Squared hinge loss is a good choice in the following situations:
The regularization parameter C controls the trade-off between maximizing the margin and minimizing the training loss. For squared hinge loss, the selection of C tends to be less sensitive than for standard hinge loss, meaning that a broader range of C values will produce comparable results. This is because the smooth, quadratic nature of the loss surface makes the optimization landscape more forgiving. Nevertheless, cross-validation should be used to select the optimal C value.
The origins of squared hinge loss are closely tied to the development of support vector machines. Vladimir Vapnik and colleagues introduced the SVM framework and the standard hinge loss in the early 1990s, building on the concept of optimal separating hyperplanes from Vapnik's earlier work in statistical learning theory. The squared variant emerged as researchers explored smoother alternatives to the hinge loss that could leverage faster optimization algorithms.
The term "L2-SVM" became standard in the optimization community to distinguish SVMs using squared hinge loss from the original "L1-SVM" formulation. LIBLINEAR, developed by Rong-En Fan, Kai-Wei Chang, Cho-Jui Hsieh, Xiang-Rui Wang, and Chih-Jen Lin at National Taiwan University, was one of the first widely used solvers to include efficient algorithms for both L1-loss and L2-loss linear SVMs. Their work demonstrated that the L2-loss formulation could be solved efficiently using trust region Newton methods.
In 2013, Chia-Hua Lee and Chih-Jen Lin published a detailed study extending the Crammer-Singer multiclass SVM formulation to use L2 loss.

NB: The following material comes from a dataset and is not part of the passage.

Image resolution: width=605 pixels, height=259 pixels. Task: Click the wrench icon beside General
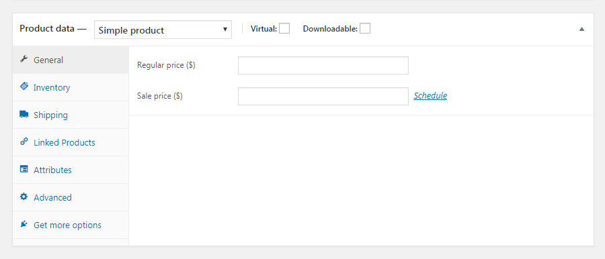click(x=24, y=59)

Their paper, published in Neural Computation, showed that the derivation of the dual problem for L2 loss has subtle but important differences from the L1 case and provided experimental evidence that L2-loss multiclass SVM performs comparably to the L1-loss version.
More recently, squared hinge loss has found applications in deep learning, where it serves as an alternative to cross-entropy loss for training classifiers. Research has shown that using squared hinge loss with higher-order optimization algorithms can improve convergence rates and generalization in deep neural networks.